简体   繁体   English

汇编程序是如何工作的?

[英]How does an assembler work?

I am looking for a brief description of the use of an assembler in producing machine code.我正在寻找有关在生成机器代码中使用汇编程序的简要说明。

So I know that assembly is a 1:1 translation of machine code.所以我知道汇编是机器代码的 1:1 翻译。 But I am getting confused about object code and linkers and how they place into it.但我对 object 代码和链接器以及它们如何放入其中感到困惑。

I don't need a complex answer just a simple one will do fine我不需要一个复杂的答案,只要一个简单的就可以了

Both an assembler and a compiler translate source files into object files.汇编器和编译器都将源文件翻译成 object 文件。

Object files are effectively an intermediate step before the final executable output (generated by the linker). Object 文件实际上是最终可执行文件 output(由链接器生成)之前的中间步骤。

The linker takes the specified object files and libraries (which are packages of object files) and resolves relocation (or 'fixup') records. linker 采用指定的 object 文件和库(它们是 object 文件的包)并解析重定位(或“修复”)记录。

These relocation records are made when the compiler/assembler doesn't know the address of a function or variable used in the source code, and generates a reference for it by name, which can be resolved by the linker.这些重定位记录是在编译器/汇编器不知道源代码中使用的function或变量的地址时制作的,并通过名称为其生成引用,可以通过linker解析。
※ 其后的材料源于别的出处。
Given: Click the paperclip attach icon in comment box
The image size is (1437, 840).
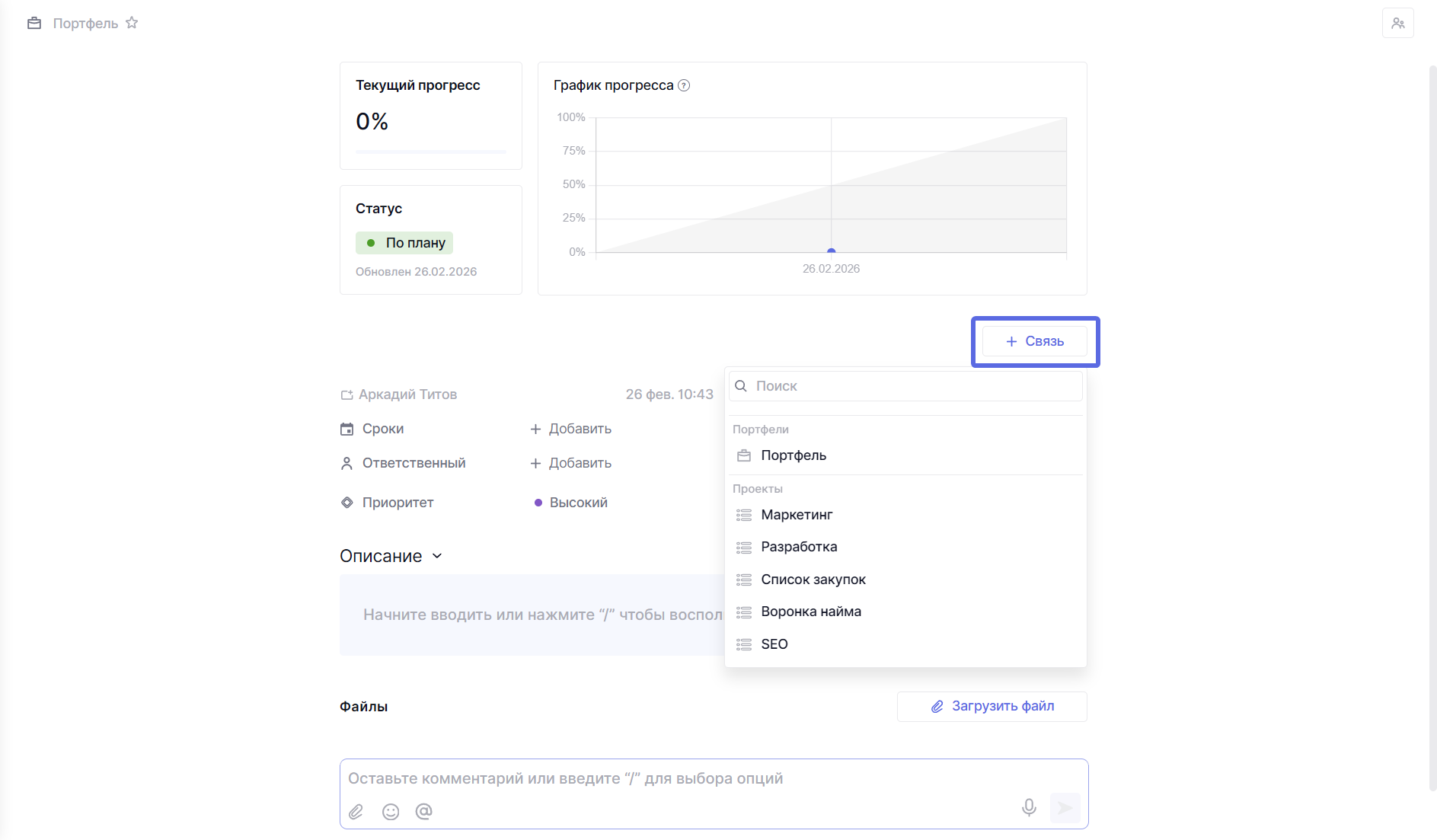Looking at the screenshot, I should pos(356,812).
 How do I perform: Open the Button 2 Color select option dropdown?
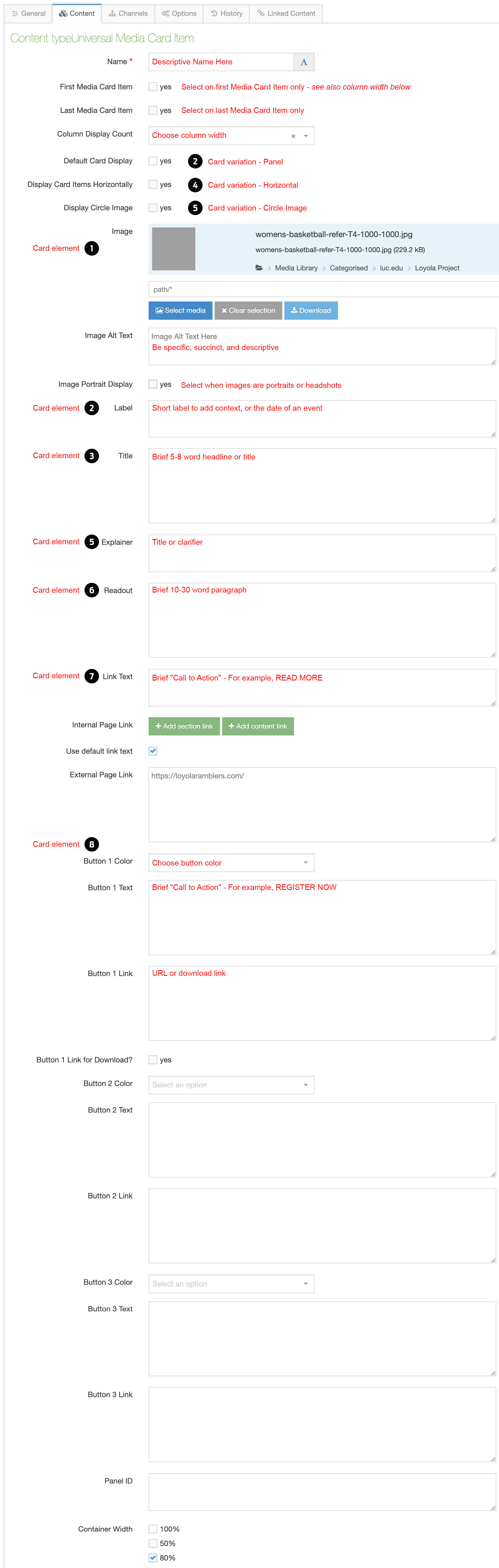coord(231,1085)
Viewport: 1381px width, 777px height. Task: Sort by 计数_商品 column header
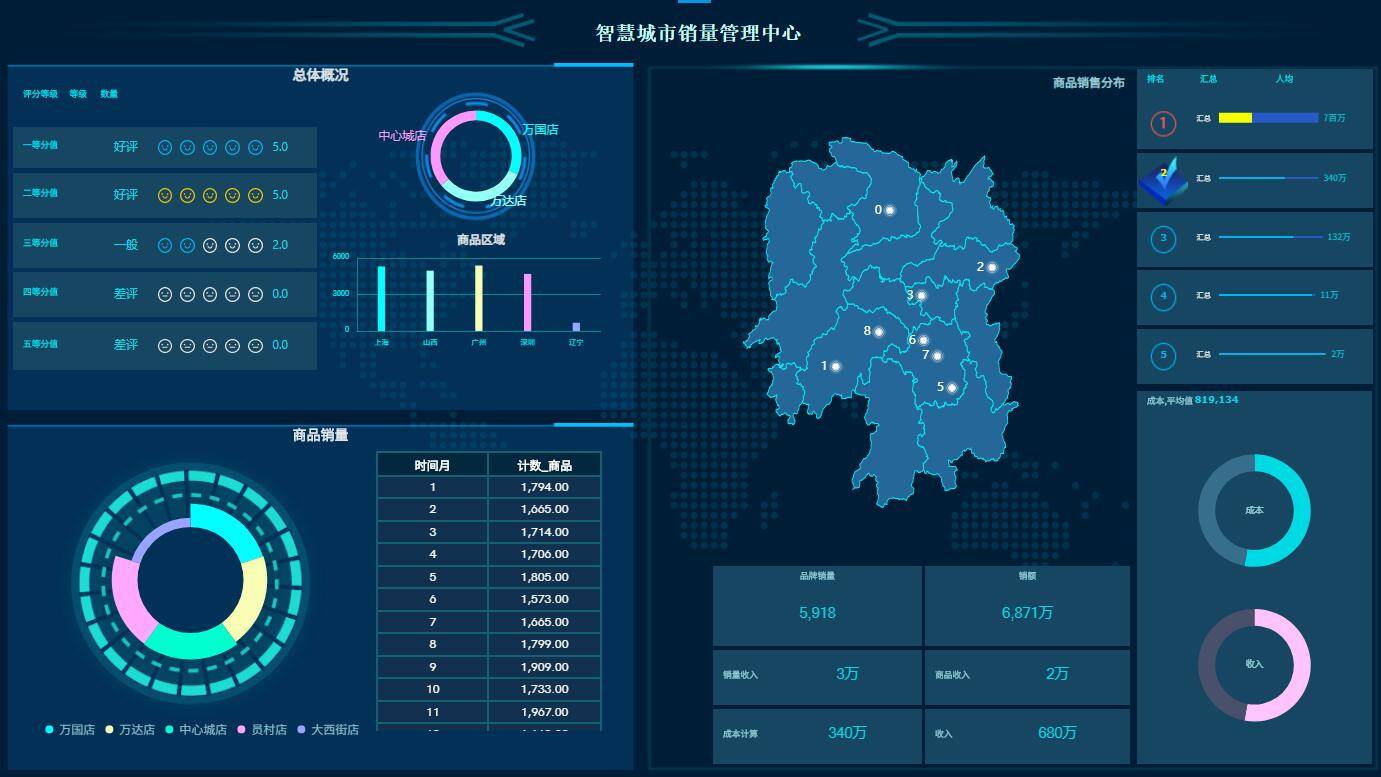click(x=544, y=465)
For example, say you want a program to print a message to the screen, seperated into two source files, and you want to assemble them seperately and link them (example using Linux x86-64 syscalls) -例如,假设您想要一个程序将消息打印到屏幕上,分成两个源文件,并且您想要单独组装它们并链接它们(例如使用 Linux x86-64 系统调用) -

main.asm: main.asm:

bits 64
section .text
extern do_message
global _start
_start:
    call do_message
    mov rax, 1
    int 0x80 

message.asm:消息.asm:

bits 64
section .text
global do_message
do_message:
    mov rdi, message
    mov rcx, dword -1
    xor rax, rax
    repnz scasb
    sub rdi, message
    mov rax, 4
    mov rbx, 1
    mov rcx, message
    mov rdx, rdi
    int 0x80
    ret

section .data
message: db "hello world",10,0

If you assemble these and look at the object file output of main.asm (eg, objdump -d main.o), you will notice the 'call do_message' has an address of 00 00 00 00 - which is invalid.如果您组装这些并查看 main.asm 的 object 文件 output(例如 objdump -d main.o),您会注意到“call do_message”的地址为 00 00 00 00 - 这是无效的。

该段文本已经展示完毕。